As a values-based business it is important to us to ensure that every claim we make is genuine. Throughout Organic Week you’ll see in store signs popping up to let you know why we think organics are the better for you, and our planet! Set out below is the basis for these statements.
Organic food is real food
Organic food is food as it should be. The chemicals that plants naturally produce to protect themselves against diseases can also help to protect us from getting ill.
Organic food is free from artificial colours and preservatives, contains fewer pesticides, no manufactured herbicides (like Roundup) or artificial fertilisers and no GM ingredients. Organic meat is always free-range and free from antibiotics.
Organic farmers are permitted to use just 20 pesticides, derived from natural ingredients including citronella and clove oil, but only under very restricted circumstances. Organic food is fully traceable from paddock to plate, so you can be sure of what you’re eating – and that it’s real food!
Organic agriculture protects our waterways
Organic farming methods improve the soil biology and soil structure, which means better water retention and less nutrient leaching. Organic and biological farmers make use of natural fertilizers including legumes, instead of soluble artificial nitrogen fertilizers that are more prone to leaching.
So organic farming can address the growing concern about the public health impacts of high density livestock production – especially dairy farming. 62% of monitored waterways in Aotearoa-New Zealand are unsafe for swimming, and a big factor in this is nitrogen pollution from the increasing intensification of agriculture. Organic farming can help mitigate the pollution of our waterways and the increasing nitrate levels in drinking water.
Organic farms support birds and bees
Organic farming methods work to promote biodiversity and encourage wildlife in the system. This includes protecting and enhancing forest remnants, wetlands and other natural ecosystems that support wildlife. Organic farming also includes biodiversity as a way to enhance production. Allowing for diversity in an agricultural system helps to increase resilience to climate change and market fluctuations and reduces susceptibility to pest and disease outbreaks.
Globally the rate of insect extinction is eight times faster than that of mammals, birds and reptiles. More than 40% of insect species are declining and a third are endangered. According to the first global scientific review intensive agriculture is the main driver of the declines, particularly the heavy use of pesticides.
Organic growers pay not to pollute
Organic farmers use no soluble mineral salt fertilisers and very few chemicals. Weed, disease and pests are controlled by crop rotation, the use of natural predators, biological diversity and the use of limited mechanical and chemical intervention.
Agriculture is responsible for 47.9% of Aotearoa-New Zealand’s greenhouse gas emissions and a big contributor is the intensive dairying industry. And, as mentioned above, intensive farming is responsible for pollution of our precious waterways.
But industrial farmers do not pay to offset greenhouse gas emissions – this cost is picked up by the taxpayer. And farmers who pollute, do not pay to clean up the waterways – this cost is picked up by ratepayers.

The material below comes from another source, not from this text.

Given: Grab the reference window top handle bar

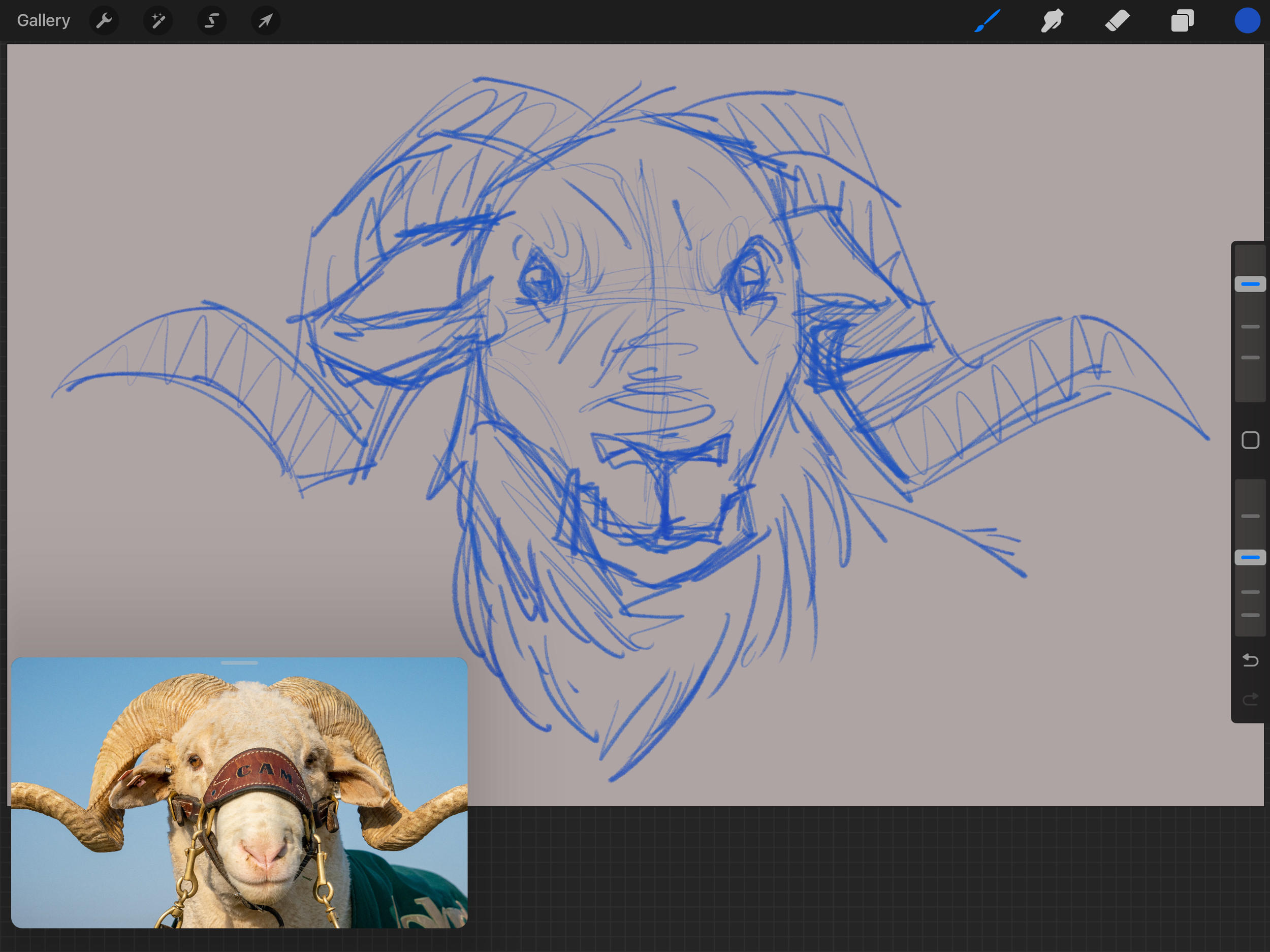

Organic farmers don’t use synthetic fertilisers and they don’t overstock their farms so there is less methane emitted and no run off from nitrogen fertilisers. Because they have to pay to maintain their certification (our guarantee that they are doing what they say they are doing) there is a cost in preserving our environment that conventional farmers do not have to carry.
Organic skincare avoids toxins
Certified organic skincare products are made up of 70 – 95% certified organic ingredients. The remaining natural ingredients must meet strict international standards.
This means they are free from parabens, phthalates and other controversial chemicals; they are also free from synthetic perfumes, colours and dyes and free from animal testing, GMOs and nano particles.